I Think You've Got MBS*
Apr 30, 2012
Crossed by Ally Condie
Release Date: November 2011
Publisher: Penguin | Dutton Juvenile
Publisher: Penguin | Dutton Juvenile
Pages: 367 pages
Source & Format: Library; Kindle e-book
Series: Matched #2
Series: Matched #2
Word of Warning: If you haven't read the first book, you might want to skip this review!
Sum It Up
At the end of Matched, Cassia makes the decision to pursue Ky. When Crossed picks up, she's spent some time in a work camp and has yet to hear any word of Ky. She makes her way to the Outer Provinces and finds that Ky has escaped the Society. He's now wandering the treacherous canyons and trying to survive. Although she's chasing after Ky, surprises from Xander leave her with more questions that have no answers. Narrated from both Cassia's and Ky's point of view, this book finds them on the edge of Society and facing the promise of a rebellion.
By Its Cover: Breaking Free
On the cover of the first book, Cassia was safely inside the green glass bubble. For the second, she's clearly breaking loose. I'm not in love with these covers, but I look that they give you an idea of Cassia's relationship with the Society.
Amen, Sister Friend: You're Boring Me
I just really didn't feel connected to Cassia in this book. While I thought I would enjoy the alternating viewpoints, it actually wasn't my favorite. I thought it was kind of hard to distinguish between the two sometimes, which contributed to my feeling of not really connecting with Cassia. I didn't dislike her - I just found her a little bit boring in this one.
Literary Love: Going in Circles
I expected that the love triangle would kind of disappear in this book since it seemed pretty clear that Cassia had chosen Ky at the end of the first book. Unfortunately, things aren't really over with Xander. I say unfortunately, not because I didn't like Xander, but because I just needed the girl to make up her mind already! Cassia and Ky barely missed each other and then were so close the entire time they were in the canyons, and I just felt like the love/relationship aspect of the book was dragging a little.
Word Nerd: A Little Lacking
I think this new world in Crossed, the canyons, felt a little less developed than in the first book. I sort of understood what was going on with the farmers and the rebellion, but it still seems a little vague to me. It was like I didn't completely absorb the importance and impact of that aspect of the story. The writing was still enjoyable, but the book just felt like it dragged on. I didn't feel compelled to get to the ending. However, I still want to read the third! I certainly think there's a chance it will get more interesting once they're back in the Society.
Also, poetry played a pretty significant role in the book. I'm not sure why, but that started to get on my nerves. I understand that the Society has taken books and words away from them, but I don't think I'd be just sitting there thinking about poetry if I'm on the run and being pursued by people who want me dead. I think that added to the feeling that this book was moving too slowly, which was really unfortunate!
So Quotable
"And it is strange that absence can feel like presence. A missing so complete that if it were to go away, I would turn around, stunned, to see that the room is empty after all, when before it at least had something, if not him."

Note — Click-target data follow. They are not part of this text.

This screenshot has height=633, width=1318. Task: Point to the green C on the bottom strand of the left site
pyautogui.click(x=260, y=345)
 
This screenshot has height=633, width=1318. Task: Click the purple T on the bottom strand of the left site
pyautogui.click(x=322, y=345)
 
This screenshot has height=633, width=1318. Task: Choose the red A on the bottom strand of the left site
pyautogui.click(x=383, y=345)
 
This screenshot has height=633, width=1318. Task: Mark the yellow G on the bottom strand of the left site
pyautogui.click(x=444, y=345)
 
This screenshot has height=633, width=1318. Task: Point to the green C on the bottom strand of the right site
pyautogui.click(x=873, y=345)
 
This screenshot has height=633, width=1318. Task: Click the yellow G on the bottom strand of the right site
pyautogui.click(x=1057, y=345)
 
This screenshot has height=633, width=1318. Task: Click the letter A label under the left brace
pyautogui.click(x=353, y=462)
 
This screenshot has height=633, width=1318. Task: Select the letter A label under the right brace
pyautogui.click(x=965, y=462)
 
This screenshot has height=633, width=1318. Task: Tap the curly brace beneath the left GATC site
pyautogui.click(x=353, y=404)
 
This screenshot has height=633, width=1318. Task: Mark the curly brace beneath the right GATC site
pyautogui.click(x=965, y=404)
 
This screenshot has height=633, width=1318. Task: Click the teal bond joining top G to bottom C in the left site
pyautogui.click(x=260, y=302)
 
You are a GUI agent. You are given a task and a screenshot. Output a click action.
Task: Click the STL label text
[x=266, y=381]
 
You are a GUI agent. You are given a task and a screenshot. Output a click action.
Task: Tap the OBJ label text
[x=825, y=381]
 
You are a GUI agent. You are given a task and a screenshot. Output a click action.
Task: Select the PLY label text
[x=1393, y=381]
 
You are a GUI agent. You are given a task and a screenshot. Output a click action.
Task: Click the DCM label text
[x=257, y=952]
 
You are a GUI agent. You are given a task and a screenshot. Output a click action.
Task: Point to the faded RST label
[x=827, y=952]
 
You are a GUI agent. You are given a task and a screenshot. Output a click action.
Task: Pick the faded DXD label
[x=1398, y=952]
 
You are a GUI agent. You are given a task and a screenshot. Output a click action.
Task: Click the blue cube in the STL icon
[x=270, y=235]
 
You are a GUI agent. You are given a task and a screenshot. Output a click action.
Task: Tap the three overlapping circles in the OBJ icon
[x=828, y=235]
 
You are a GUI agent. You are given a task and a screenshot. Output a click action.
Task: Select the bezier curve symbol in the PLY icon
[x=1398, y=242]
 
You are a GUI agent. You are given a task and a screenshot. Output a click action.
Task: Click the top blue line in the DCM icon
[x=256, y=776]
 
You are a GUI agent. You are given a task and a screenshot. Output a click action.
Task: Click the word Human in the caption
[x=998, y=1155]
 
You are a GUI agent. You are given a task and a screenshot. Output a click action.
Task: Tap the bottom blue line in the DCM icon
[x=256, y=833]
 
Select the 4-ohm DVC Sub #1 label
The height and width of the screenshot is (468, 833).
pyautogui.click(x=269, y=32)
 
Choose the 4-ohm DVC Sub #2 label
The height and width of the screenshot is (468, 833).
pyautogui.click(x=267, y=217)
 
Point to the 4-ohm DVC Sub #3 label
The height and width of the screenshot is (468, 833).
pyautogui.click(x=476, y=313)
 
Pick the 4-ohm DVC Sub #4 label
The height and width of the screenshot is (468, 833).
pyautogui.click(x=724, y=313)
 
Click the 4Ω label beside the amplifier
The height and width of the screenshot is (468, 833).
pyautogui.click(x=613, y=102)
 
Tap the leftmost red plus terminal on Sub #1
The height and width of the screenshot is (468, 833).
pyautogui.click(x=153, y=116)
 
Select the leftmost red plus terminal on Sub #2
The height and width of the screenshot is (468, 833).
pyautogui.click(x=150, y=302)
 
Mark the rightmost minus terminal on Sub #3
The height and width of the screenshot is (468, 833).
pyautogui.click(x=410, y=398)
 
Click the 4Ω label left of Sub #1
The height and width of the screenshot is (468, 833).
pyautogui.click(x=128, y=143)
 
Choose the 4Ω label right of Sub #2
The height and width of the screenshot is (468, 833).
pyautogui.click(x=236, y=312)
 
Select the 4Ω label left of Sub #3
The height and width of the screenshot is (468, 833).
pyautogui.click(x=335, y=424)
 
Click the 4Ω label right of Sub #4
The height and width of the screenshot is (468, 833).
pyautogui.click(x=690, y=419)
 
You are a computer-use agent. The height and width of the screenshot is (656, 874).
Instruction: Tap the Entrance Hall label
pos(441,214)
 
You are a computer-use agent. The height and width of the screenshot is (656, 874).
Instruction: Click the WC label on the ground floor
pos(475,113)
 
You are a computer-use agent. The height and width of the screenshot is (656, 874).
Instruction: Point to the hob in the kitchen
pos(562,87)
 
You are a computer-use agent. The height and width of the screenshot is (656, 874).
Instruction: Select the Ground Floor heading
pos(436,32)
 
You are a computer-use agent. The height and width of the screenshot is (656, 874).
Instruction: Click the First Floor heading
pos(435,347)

"But loving lets you look, and look, and look again. You notice the back of a hand, the turn of a head, the way of a walk. When you first love, you look blind and you see it all as the glorious, beloved whole, or a beautiful sum of beautiful parts. But when you see the one you love as pieces, as whys - why he walks like this, why he closes his eyes like that - you can love those parts, too, and it's a love at once more complicated and more complete."
Bottom Line: Suffers From MBS
If you can't already tell, I wasn't in love with this book. It wasn't terrible but it wasn't amazing either. It just fell more in the middle, and left me feeling kind of so/so. There were a few too many "coincidences" for my liking, and I was left with more questions than answers at the end. I'll still be reading the third, and I have hope that the story will pick back up in the final installment.